• **Written problem**:
Could you render every line of the data below as a JSON list of strings, one string per line, with blank lines dropped and the pictures left out?

— Start The records —

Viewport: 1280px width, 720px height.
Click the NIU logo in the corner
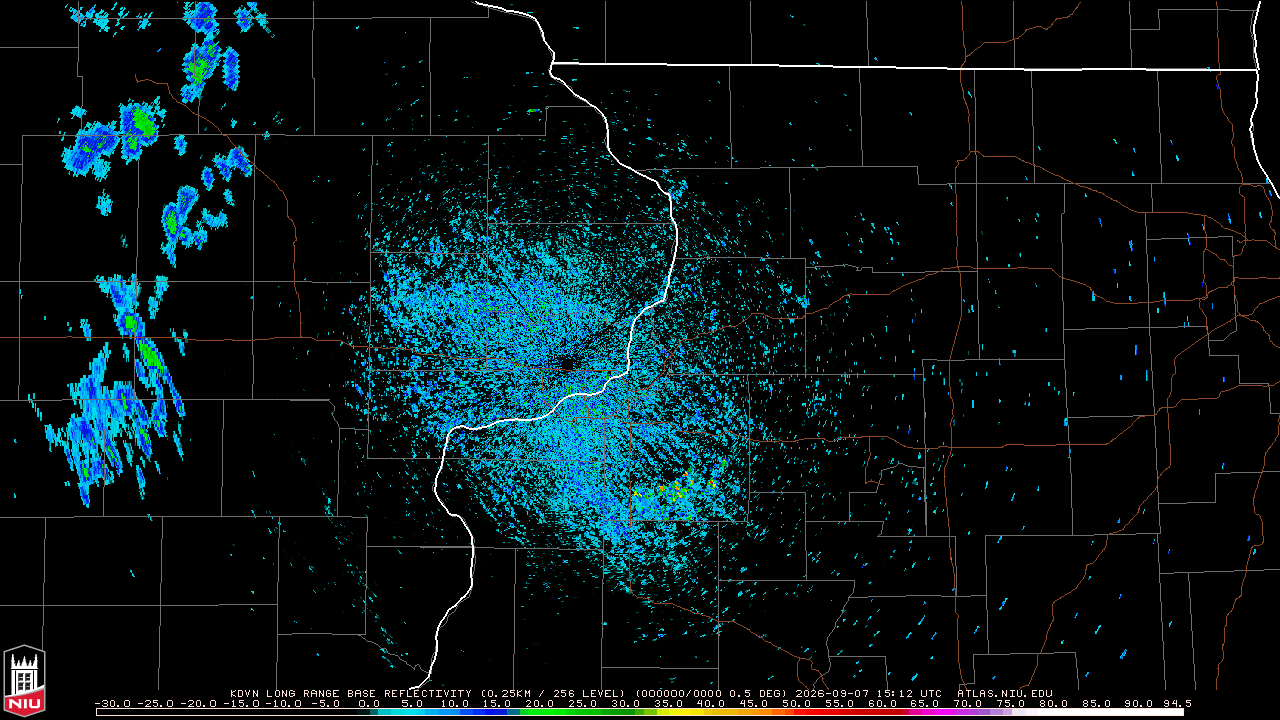pyautogui.click(x=24, y=681)
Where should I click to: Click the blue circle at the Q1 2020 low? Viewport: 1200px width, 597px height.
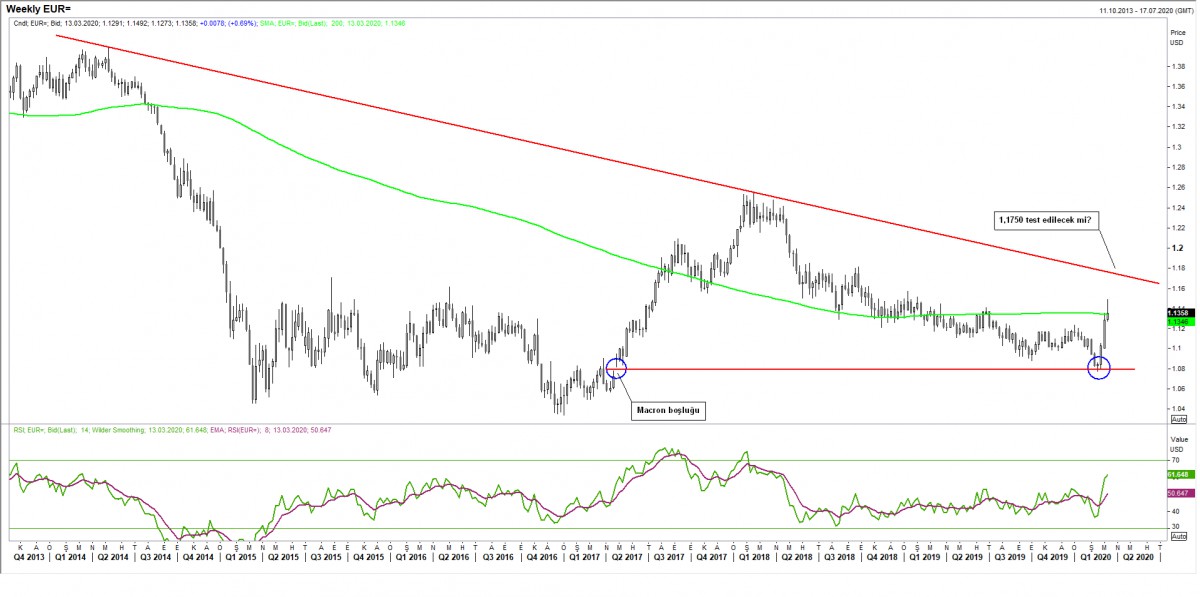click(1098, 369)
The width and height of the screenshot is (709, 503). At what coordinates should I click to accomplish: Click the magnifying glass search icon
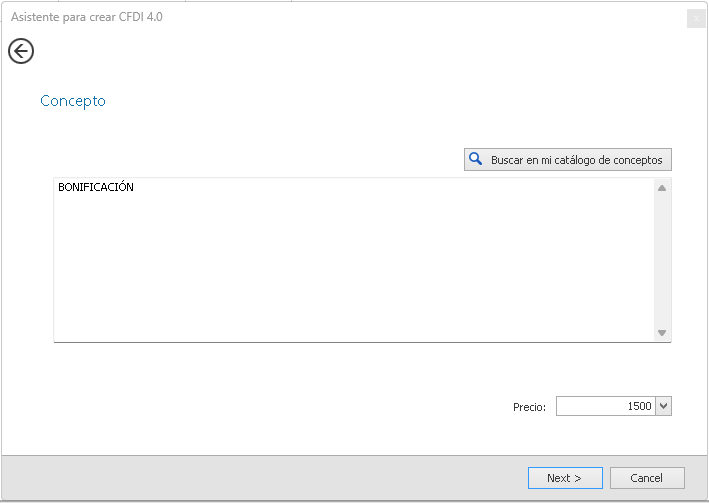476,160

— End The records —

• **Response to this task**:
[
  "Viewport: 1280px width, 720px height.",
  "Click the NIU logo in the corner",
  "pyautogui.click(x=24, y=681)",
  "Where should I click to: Click the blue circle at the Q1 2020 low? Viewport: 1200px width, 597px height.",
  "click(1098, 369)",
  "The width and height of the screenshot is (709, 503). At what coordinates should I click to accomplish: Click the magnifying glass search icon",
  "476,160"
]